MultiGPrompt for Multi-Task Pre-Training and Prompting on Graphs
Xingtong Yu, Chang Zhou, Yuan Fang, Xinming Zhang
TL;DR
MultiGPrompt presents a novel framework for graph representation learning that integrates multi-task self-supervised pre-training with a dual-prompting strategy to aid few-shot downstream tasks. By introducing per-task pretext tokens and a composed-plus-open prompt design, it achieves synergistic knowledge acquisition across diverse pretext tasks and leverages both task-specific and global pre-trained information during adaptation. Across six public datasets and multiple few-shot settings, the approach consistently outperforms baselines and demonstrates strong cross-dataset transfer, while maintaining high parameter efficiency. This work advances graph pre-training by enabling richer, more transferable representations with minimal downstream tuning, enabling robust performance in label-scarce scenarios.
Abstract
Graphs can inherently model interconnected objects on the Web, thereby facilitating a series of Web applications, such as web analyzing and content recommendation.

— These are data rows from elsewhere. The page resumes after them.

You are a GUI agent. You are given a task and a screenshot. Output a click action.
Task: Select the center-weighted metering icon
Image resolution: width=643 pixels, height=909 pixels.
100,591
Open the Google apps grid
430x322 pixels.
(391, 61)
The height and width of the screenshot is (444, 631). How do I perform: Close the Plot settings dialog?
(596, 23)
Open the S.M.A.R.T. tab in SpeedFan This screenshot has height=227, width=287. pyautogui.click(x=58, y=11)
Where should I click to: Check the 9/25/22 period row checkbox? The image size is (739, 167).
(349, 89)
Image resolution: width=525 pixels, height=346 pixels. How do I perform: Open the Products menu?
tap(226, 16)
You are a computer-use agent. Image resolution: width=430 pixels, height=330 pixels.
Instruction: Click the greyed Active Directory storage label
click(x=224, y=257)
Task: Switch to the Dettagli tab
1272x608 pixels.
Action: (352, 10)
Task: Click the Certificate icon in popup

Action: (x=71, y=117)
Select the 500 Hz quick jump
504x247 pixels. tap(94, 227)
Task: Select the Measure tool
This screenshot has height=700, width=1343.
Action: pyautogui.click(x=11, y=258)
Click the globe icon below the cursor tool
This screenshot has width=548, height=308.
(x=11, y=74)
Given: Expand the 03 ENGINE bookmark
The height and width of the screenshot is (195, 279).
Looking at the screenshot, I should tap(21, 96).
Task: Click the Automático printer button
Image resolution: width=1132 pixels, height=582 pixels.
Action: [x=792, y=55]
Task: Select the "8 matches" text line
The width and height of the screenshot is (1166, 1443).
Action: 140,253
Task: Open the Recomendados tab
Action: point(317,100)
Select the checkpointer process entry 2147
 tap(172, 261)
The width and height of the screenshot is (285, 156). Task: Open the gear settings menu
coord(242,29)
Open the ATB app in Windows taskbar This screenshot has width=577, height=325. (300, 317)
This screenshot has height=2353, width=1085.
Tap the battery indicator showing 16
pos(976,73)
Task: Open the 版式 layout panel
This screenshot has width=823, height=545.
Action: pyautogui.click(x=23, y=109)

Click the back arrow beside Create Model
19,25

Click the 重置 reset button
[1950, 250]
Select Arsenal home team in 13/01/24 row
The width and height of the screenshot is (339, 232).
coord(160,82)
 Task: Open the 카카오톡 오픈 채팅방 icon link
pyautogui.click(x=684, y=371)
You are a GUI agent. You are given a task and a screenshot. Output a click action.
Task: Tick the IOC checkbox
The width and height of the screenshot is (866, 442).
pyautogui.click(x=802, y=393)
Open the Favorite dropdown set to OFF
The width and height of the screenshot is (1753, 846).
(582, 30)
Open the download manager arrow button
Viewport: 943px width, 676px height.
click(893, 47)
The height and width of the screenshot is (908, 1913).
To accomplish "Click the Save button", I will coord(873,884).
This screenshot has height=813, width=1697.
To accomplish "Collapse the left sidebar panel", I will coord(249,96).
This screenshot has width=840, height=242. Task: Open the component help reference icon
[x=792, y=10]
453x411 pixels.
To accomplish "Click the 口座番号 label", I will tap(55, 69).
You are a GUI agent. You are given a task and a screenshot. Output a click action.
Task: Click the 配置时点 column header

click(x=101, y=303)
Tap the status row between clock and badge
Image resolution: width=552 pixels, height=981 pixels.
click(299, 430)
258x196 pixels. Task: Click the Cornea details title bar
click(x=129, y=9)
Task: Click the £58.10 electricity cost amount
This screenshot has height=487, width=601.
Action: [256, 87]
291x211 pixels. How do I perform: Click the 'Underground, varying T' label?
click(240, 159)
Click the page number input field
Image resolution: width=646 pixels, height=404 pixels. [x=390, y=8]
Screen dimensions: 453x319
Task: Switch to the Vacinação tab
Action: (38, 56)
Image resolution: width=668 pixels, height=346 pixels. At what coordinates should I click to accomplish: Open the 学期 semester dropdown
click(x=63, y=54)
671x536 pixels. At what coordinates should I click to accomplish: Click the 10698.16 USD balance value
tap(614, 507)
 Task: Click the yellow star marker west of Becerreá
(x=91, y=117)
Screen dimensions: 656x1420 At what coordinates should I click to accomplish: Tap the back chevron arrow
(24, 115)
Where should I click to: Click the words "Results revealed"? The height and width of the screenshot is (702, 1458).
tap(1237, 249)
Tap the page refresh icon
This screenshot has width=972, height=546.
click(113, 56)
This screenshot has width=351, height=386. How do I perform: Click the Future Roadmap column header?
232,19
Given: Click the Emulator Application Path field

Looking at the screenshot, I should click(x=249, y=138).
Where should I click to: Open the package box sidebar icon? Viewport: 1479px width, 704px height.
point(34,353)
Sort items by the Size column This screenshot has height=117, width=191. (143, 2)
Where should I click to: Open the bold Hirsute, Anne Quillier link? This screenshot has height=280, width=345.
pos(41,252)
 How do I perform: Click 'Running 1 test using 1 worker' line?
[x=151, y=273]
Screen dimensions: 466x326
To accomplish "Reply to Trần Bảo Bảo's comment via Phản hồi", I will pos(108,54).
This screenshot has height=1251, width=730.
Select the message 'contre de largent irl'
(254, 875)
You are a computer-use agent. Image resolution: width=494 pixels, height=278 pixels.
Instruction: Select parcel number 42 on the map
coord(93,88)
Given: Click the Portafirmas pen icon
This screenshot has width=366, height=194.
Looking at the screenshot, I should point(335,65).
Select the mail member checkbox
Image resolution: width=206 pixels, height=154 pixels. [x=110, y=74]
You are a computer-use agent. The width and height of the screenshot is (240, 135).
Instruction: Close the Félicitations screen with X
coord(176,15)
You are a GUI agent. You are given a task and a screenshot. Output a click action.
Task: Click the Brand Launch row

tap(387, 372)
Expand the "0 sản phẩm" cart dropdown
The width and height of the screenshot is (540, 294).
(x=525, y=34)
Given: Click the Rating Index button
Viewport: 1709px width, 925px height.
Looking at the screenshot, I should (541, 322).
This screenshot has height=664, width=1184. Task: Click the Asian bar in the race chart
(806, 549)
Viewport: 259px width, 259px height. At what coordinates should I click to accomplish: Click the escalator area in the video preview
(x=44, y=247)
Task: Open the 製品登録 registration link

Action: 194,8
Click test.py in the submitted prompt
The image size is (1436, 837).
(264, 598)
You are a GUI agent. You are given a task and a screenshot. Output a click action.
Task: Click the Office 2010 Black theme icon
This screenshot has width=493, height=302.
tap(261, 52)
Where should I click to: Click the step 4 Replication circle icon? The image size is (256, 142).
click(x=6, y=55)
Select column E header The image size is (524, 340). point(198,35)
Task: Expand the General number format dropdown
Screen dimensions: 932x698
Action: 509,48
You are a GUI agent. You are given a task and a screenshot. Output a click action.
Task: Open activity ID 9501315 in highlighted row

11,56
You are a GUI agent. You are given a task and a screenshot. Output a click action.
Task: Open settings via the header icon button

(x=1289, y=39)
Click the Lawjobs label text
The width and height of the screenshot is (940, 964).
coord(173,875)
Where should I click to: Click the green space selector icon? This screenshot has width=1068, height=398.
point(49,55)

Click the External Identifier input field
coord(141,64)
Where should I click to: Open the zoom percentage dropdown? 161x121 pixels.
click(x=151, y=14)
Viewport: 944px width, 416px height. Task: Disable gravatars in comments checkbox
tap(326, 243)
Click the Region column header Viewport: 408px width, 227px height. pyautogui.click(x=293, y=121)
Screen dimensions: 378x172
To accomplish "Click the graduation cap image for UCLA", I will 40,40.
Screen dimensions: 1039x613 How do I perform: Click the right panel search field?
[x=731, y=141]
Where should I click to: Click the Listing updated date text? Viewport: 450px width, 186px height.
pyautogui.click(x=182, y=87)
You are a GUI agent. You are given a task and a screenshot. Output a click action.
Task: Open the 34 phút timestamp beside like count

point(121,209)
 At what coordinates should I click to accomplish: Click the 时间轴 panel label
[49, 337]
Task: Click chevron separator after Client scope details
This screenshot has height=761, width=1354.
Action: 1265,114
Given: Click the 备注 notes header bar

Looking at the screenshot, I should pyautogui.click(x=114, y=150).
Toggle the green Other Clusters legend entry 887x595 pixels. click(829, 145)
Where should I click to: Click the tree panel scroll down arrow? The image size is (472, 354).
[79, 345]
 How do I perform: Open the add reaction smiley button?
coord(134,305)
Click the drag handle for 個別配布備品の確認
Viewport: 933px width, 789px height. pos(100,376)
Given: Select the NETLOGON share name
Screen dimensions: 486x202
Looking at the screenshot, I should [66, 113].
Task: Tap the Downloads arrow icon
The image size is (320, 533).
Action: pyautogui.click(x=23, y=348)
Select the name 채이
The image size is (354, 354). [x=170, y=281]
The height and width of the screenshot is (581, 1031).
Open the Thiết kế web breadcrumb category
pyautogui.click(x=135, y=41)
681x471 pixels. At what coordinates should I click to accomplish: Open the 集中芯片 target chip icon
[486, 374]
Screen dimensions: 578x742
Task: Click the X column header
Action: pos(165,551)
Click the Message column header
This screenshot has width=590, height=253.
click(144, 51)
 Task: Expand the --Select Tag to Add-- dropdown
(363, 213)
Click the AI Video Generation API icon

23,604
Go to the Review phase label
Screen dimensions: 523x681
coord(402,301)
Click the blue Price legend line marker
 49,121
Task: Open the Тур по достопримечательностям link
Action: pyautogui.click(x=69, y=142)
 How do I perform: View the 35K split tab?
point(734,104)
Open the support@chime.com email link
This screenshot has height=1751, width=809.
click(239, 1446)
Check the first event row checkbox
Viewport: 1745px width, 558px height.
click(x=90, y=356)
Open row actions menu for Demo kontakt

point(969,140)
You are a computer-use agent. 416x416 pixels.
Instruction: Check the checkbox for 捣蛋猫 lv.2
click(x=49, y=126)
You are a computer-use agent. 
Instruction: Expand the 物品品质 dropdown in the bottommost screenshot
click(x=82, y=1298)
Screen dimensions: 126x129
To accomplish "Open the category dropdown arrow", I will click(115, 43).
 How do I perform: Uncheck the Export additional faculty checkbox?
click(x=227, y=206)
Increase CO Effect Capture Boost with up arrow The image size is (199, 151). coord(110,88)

Recently, Graph Neural Networks (GNNs) have emerged as a mainstream technique for graph representation learning. However, their efficacy within an end-to-end supervised framework is significantly tied to the availabilityof task-specific labels. To mitigate labeling costs and enhance robustness in few-shot settings, pre-training on self-supervised tasks has emerged as a promising method, while prompting has been proposed to further narrow the objective gap between pretext and downstream tasks. Although there has been some initial exploration of prompt-based learning on graphs, they primarily leverage a single pretext task, resulting in a limited subset of general knowledge that could be learned from the pre-training data. Hence, in this paper, we propose MultiGPrompt, a novel multi-task pre-training and prompting framework to exploit multiple pretext tasks for more comprehensive pre-trained knowledge. First, in pre-training, we design a set of pretext tokens to synergize multiple pretext tasks. Second, we propose a dual-prompt mechanism consisting of composed and open prompts to leverage task-specific and global pre-training knowledge, to guide downstream tasks in few-shot settings. Finally, we conduct extensive experiments on six public datasets to evaluate and analyze MultiGPrompt.